Stanley Ntagali, the Archbishop of Uganda will not be attending the next global meeting for Anglican leaders because of their stand on same-sex marriage.
Last year, he was angered by the American Episcopal Church’s decision to endorse same-sex relationships and he walked out of a gathering of archbishops in Canterbury.
In an interview with the BBC, he said he was not ready to engage with people who took ‘an unbiblical view of marriage.’
He also issued a statement saying that he would not be returning until “godly order” has been restored and the Bible returned to what he said is its rightful place “as the authority for our faith and morals”.
Nigerian archbishop Dr Josiah Idowu-Fearon, the secretary general of the Anglican Communion, said in February: “I support the Bishops’ declaration that doctrine on marriage should not change – that marriage should be a lifelong commitment between a man and woman.”
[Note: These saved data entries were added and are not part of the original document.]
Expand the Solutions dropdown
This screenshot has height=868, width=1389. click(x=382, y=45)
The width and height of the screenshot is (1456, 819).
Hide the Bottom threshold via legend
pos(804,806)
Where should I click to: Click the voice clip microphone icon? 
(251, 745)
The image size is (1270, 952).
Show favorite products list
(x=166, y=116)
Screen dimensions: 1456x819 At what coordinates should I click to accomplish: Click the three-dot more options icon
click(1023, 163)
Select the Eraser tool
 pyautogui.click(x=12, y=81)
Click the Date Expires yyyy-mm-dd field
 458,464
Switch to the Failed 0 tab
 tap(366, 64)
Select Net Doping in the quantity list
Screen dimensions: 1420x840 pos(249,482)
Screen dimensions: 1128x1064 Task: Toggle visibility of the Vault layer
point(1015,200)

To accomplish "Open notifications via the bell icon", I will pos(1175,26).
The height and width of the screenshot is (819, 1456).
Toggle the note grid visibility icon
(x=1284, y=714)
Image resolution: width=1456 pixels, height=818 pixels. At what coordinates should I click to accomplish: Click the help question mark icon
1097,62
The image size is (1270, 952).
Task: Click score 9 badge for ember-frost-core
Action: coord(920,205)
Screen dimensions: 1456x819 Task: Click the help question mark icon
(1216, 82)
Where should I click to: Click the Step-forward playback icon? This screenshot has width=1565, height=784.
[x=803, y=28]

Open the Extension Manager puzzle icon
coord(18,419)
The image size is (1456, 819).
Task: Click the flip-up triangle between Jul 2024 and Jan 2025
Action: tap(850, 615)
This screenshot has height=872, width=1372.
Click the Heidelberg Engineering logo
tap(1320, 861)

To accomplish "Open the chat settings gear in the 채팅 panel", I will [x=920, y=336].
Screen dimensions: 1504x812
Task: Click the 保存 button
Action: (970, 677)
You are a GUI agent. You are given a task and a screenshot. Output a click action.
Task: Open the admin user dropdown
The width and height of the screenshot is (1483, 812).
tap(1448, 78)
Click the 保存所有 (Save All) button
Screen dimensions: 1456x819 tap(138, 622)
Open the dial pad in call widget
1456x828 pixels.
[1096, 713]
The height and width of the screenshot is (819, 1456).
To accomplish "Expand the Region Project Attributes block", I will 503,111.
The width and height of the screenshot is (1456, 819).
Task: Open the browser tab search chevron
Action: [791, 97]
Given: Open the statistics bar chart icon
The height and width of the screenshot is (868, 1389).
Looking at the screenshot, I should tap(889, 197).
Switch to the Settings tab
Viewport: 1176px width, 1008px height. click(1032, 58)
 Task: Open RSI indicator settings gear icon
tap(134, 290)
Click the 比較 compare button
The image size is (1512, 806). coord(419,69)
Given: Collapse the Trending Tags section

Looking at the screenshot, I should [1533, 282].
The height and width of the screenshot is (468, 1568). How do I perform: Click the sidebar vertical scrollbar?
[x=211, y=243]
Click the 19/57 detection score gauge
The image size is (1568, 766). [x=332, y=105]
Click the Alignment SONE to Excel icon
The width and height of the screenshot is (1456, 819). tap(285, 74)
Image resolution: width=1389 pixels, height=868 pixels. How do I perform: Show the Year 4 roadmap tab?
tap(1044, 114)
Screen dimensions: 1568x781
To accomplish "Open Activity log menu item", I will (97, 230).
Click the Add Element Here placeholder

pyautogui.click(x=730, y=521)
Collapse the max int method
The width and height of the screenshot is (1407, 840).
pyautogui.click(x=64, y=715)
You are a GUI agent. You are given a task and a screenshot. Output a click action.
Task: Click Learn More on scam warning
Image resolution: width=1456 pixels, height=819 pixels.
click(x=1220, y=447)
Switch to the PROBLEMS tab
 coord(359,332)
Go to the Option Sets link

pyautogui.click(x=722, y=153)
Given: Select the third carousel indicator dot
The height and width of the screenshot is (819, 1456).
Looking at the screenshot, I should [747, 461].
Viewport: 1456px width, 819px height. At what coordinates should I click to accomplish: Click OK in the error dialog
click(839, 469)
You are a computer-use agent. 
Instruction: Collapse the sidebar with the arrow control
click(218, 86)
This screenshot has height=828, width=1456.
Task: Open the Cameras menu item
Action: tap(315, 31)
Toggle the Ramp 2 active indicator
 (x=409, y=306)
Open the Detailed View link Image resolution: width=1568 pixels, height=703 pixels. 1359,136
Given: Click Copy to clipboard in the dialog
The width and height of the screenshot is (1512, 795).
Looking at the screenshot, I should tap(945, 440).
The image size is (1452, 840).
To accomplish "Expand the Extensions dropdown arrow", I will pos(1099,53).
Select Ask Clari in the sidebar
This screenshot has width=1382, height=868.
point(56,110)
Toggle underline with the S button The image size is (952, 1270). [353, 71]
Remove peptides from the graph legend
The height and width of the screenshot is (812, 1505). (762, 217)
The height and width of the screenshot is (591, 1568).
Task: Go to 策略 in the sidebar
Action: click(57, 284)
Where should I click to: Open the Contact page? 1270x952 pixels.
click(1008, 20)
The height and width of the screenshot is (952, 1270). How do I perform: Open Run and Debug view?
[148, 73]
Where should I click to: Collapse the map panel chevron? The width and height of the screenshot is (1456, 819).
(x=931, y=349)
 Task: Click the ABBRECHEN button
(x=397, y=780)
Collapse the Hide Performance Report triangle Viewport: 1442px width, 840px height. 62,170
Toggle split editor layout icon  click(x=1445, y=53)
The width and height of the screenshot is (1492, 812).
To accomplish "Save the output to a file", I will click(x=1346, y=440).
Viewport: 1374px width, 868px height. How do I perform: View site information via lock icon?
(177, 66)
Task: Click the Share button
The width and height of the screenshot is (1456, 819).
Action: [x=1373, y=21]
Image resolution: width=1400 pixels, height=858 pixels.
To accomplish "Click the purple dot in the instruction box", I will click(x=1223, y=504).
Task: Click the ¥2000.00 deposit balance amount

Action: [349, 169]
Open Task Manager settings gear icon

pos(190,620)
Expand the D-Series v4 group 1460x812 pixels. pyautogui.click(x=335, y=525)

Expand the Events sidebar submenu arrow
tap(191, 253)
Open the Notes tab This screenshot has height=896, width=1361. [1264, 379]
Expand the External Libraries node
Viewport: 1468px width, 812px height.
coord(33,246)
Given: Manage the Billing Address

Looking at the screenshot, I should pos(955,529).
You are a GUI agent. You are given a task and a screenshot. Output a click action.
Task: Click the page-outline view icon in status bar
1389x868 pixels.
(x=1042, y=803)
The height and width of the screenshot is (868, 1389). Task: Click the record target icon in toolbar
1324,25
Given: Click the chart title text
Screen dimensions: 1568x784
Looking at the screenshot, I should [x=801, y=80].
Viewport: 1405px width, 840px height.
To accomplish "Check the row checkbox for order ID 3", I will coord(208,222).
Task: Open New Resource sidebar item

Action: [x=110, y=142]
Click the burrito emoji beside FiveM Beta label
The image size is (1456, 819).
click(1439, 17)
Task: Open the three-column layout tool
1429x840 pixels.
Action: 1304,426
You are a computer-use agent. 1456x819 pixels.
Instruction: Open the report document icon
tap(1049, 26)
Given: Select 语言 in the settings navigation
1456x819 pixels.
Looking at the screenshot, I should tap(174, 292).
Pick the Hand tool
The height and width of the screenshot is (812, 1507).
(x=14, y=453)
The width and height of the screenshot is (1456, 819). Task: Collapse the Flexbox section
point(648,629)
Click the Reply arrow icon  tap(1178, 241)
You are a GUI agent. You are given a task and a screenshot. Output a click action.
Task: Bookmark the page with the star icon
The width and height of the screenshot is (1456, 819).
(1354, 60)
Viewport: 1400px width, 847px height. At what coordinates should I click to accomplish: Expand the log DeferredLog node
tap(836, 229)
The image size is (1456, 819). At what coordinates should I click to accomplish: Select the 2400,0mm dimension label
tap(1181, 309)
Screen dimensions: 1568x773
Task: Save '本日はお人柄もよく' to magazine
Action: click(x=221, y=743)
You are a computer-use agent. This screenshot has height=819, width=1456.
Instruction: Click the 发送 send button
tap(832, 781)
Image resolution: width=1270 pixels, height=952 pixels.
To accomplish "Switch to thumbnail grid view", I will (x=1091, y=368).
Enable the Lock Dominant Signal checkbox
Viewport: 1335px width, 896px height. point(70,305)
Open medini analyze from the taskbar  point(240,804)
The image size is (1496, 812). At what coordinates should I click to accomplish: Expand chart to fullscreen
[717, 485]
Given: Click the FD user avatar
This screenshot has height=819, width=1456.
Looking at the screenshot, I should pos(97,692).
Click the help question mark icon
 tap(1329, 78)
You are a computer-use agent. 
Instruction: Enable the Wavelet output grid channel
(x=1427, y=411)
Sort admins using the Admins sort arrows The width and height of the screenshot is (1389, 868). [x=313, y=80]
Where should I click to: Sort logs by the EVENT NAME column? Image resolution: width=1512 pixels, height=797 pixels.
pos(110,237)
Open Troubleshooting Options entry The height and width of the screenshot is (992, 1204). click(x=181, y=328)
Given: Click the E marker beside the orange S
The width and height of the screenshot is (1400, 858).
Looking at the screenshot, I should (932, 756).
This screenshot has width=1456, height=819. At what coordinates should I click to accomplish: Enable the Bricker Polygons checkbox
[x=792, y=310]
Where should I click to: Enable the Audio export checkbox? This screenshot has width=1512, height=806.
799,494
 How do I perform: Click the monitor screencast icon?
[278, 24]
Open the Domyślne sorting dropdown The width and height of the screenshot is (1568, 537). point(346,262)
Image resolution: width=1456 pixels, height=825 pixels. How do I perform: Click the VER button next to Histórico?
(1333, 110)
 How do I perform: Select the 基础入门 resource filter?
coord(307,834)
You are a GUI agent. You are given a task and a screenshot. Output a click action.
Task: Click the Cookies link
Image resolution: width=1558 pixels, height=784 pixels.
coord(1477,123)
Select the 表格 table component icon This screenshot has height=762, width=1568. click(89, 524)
In a statement in 2016, The Archbishop of Canterbury, Justin Welby said “personally the fact that people are persecuted for their sexuality is a constant source of deep sadness. As I said in the press conference on the final day of the meeting, I am deeply sorry for the pain that the church has caused LGBT people in the past – and the present – and for the love that too often we have completely failed to show in many parts of the world, including England. The worst thing about that is that it causes people to doubt that they are loved by God.”